Patrick illustrated Richard Martin’s MYTHS OF THE ANCIENT GREEKS (New American Library-Penguin, 2003) and has illustrated his prior book of poems, HOUSE OF THE MUSE: Poems from the British Museum, published in the summer of 2005. His poetry publications include poems in YOUNG AMERICAN POETS (1978), POET LORE (1978) and CLASSICAL OUTLOOK (1991), PENGUIN BOOK OF CLASSICAL MYTHS (2008) and AKOUÉ (2009), among others. He is also translating Greek poets like Sappho and encyclopedists like Theophrastus and Roman epigrams from Martial.

Patrick has directed Stanford’s Alpine Archaeology Project since 1994, conducting high altitude research in the Great St. Bernard pass between Switzerland and Italy. In 1996 he found the 9000 ft. high quarry for the Temple of Jupiter in the Fenetre de Ferret pass adjacent to the Great St. Bernard Pass and directed a team that found a Roman silver coin hoard in the Swiss Alps in 2003. Another of his research interests has been to track Hannibal who crossed the Alps in 218 BCE with an army accompanied by elephants. He has led annual teams across at least ten Alpine passes in search of topographic clues matching the texts of Polybius and Livy who wrote about Hannibal nearly two millennia ago, including multiple Stanford teams between 1996 and 2009.

Patrick has been published on diverse topics such as monuments like the Pantheon, ancient notables such as Gyges and Herodotus, linguistics, biblical studies, the origin of Byzantine Silk, studies in Hebrew poetry and literary wordplay, Latin epigrams, Roman monuments in operas, calendrical megaliths, Olmec and Maya sculpture, iconography on Greek vases and myth palindromes, nautical exploration, art history, Egyptian stone working and Phoenician lore and topograhy and geoarchaeology, among other topics. His academic publications include journal and encyclopedia entries in peer-reviewed articles such as WORLD ARCHAEOLOGY (1989), BULLETIN OF THE INSTITUTE OF CLASSICAL STUDIES, London (1988), PAPERS OF THE INSTITUTE OF ARCHAEOLOGY, London (1990), STUDIA PHOENICIA (1991), BEITRAGE FUR ERFORSCHUNG DES ALTEN TESTAMENTS UND DES ANTIKEN JUDENTUMS (1992 & 1996), JOURNAL OF ROMAN ARCHAEOLOGY (1998), VOLCANOES, EARTHQUAKES AND ARCHAEOLOGY published by the Royal Geological Society (2000), ACTA of the XIIIth International Bronze Congress at Harvard University (2003), ENCYCLOPEDIA OF THE ANCIENT WORLD (2003) and GREAT EVENTS IN WORLD HISTORY (2004), GREAT LIVES IN HISTORY (2008, 2009), Wiley- Blackwell ENCYCLOPEDIA OF ANCIENT HISTORY (2009), AFRICAN ARCHAEOLOGY REVIEW (2009) and RENAISSANCE QUARTERLY (2007, 2008).
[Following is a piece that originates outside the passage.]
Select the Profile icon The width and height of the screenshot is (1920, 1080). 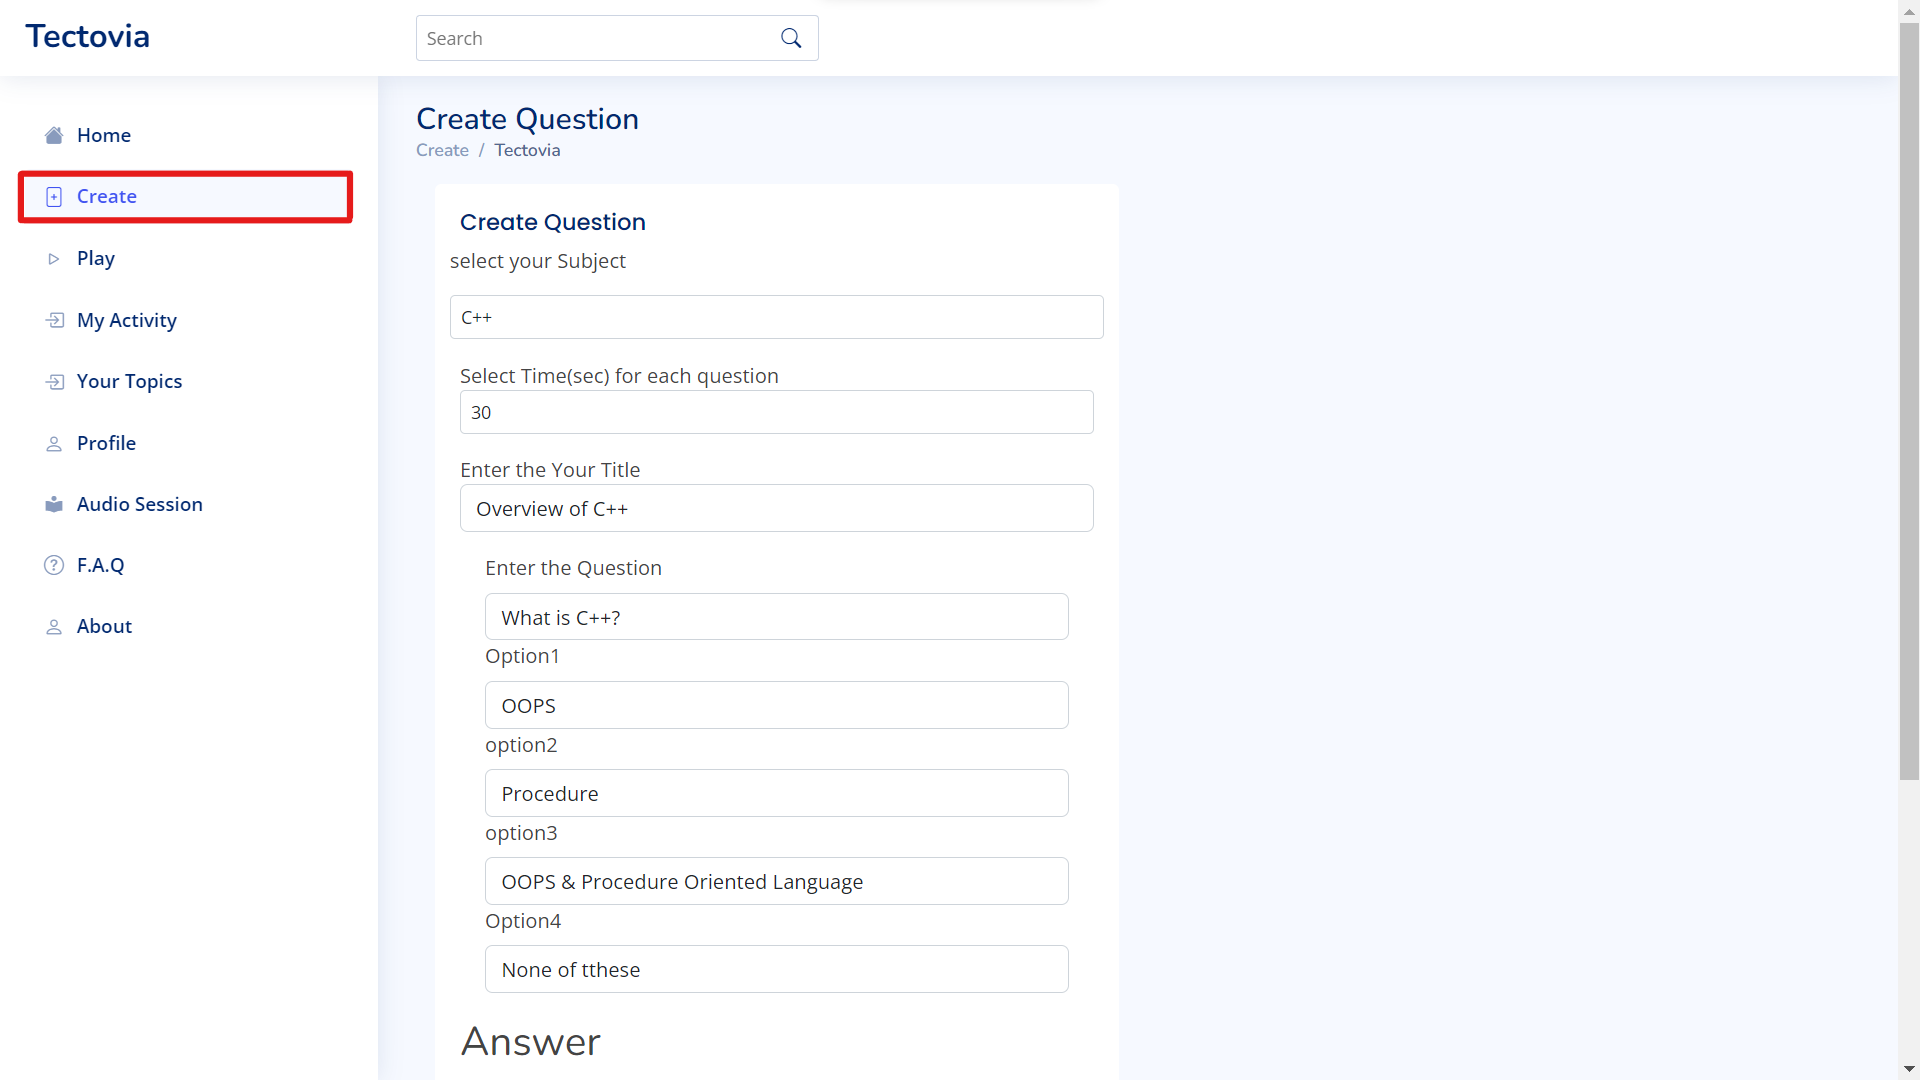[x=53, y=442]
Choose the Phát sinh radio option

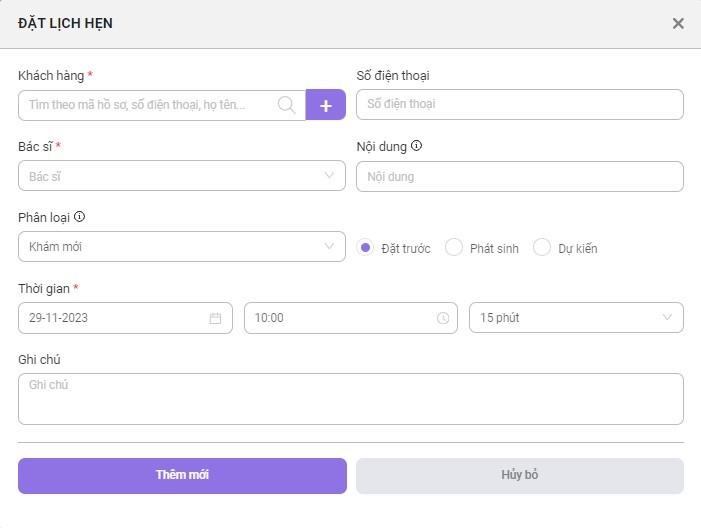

He has been an elected Fellow of the Royal Geographical Society since 1989, named by the Biblical Archaeology Society to WHO'S WHO IN BIBLICAL STUDIES AND ARCHAEOLOGY (1993) and he has also served as President of the Archaeological Institute of America’s Stanford Society since 1995. Patrick's primary archaeology books of 2007 were titled TEN DISCOVERIES THAT REWROTE HISTORY (Penguin-Plume) and ALPINE ARCHAEOLOGY (Ariel).

Along with monographs, novellas, and other writing, Patrick recently wrote CARAVAGGIO, an art historical biography and critical book on the Baroque genius painter, published in London in 2004. It has been highly acclaimed in reviews including the ART NEWSPAPER International in London (December 2004) where it was described as “first-class” and “a rattling good yarn.” He was invited to the Sun Valley Writers’ Conference in August, 2005, where he presented the genre of new myth fable and again in August, 2008 on his book Ten Discoveries that Rewrote History and also on Ancient Olympics. His art history book on REMBRANDT: His Art and Life (Ariel) was out in second edition in 2007.

Patrick's selected books for 2008 include POETRY IN THE SONG OF SONGS (Peter Lang) and RENAISSANCE VISIONS: MYTH AND ART (Ariel) respectively. His new book of 2009 is a book of poetry, CLOUD SHADOWS OF OLYMPUS: Collected Poems from 2006-2009.